第三十八章:剪纸显形
通玄子攥着那柄掉漆的桃木剑,在任家镇的主街上疯跑。道袍下摆被风吹得翻卷,露出里面打补丁的粗布短褂,剑身上的金漆一路掉,木屑撒在青石板路上,像一道狼狈的痕迹。他不敢回头,耳边全是镇民的哄笑声——那些笑声比耳光还疼,让他耳根发烫,连呼吸都带着急促的喘息。
“看!就是那个涂面粉的假道士!”
“他的桃木剑都掉漆了,还跑这么快,是怕林先生再剪张纸照他吧!”
“别让他跑了,把他骗的钱要回来!”
议论声像针一样扎在通玄子心上,他把头埋得更低,混元巾歪在脑后,三缕沾着饭粒的胡子被风吹得乱晃。
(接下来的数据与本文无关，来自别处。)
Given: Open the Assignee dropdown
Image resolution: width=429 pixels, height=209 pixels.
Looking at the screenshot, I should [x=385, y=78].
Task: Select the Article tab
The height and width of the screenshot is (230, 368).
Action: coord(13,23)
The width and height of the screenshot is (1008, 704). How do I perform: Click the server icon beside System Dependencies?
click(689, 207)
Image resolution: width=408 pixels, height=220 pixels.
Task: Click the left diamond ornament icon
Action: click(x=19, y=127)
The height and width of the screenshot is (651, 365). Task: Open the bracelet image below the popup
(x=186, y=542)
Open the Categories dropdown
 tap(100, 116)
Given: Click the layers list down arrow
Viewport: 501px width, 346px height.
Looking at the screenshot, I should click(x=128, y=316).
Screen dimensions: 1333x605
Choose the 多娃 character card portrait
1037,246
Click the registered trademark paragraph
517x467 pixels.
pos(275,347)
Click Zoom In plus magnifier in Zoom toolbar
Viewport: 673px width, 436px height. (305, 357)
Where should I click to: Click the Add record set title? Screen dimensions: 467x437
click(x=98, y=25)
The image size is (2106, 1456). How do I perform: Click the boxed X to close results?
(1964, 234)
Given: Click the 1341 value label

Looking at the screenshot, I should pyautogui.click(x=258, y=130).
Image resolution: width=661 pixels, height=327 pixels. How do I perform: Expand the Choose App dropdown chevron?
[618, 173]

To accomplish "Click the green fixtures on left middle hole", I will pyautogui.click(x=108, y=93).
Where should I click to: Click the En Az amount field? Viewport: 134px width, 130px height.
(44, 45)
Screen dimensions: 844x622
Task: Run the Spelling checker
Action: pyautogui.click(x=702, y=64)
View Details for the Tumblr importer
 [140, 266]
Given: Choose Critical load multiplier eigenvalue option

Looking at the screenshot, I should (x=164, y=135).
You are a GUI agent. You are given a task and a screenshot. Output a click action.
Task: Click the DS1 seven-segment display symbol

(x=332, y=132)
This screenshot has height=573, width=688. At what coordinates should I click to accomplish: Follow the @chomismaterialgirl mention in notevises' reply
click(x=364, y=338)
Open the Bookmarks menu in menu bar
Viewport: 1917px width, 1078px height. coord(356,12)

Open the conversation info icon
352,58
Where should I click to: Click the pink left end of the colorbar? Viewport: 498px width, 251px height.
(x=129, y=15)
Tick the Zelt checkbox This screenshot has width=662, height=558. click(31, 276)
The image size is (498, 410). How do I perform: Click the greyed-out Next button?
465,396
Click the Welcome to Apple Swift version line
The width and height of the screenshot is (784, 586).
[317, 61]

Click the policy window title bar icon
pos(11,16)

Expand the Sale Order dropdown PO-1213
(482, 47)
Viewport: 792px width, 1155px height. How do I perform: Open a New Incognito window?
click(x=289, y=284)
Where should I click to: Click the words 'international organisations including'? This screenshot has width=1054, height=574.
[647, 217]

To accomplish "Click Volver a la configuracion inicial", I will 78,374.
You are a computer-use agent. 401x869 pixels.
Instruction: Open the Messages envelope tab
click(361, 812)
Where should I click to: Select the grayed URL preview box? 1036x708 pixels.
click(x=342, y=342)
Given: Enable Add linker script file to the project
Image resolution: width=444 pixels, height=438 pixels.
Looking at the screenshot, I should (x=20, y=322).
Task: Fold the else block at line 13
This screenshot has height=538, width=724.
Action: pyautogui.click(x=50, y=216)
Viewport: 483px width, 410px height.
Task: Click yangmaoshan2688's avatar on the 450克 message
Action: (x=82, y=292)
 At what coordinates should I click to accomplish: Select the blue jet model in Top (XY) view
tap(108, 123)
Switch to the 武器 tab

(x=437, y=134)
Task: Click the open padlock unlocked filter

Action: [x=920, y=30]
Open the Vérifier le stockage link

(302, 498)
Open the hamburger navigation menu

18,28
路过巷口的早点摊时,他差点撞翻张婆的豆腐板,张婆叉着腰骂:“你这道士,慌慌张张的,赶着去投胎啊!”他却连道歉都不敢,只顾着往镇口的方向冲——只要出了镇,往山里一躲,任家镇的人就找不到他了。
可刚跑到镇中心的老槐树下,两道身影突然横在他面前,挡住了去路。“站住!跑什么呢?”声音洪亮,带着不容置疑的威严,像惊雷一样炸在通玄子耳边。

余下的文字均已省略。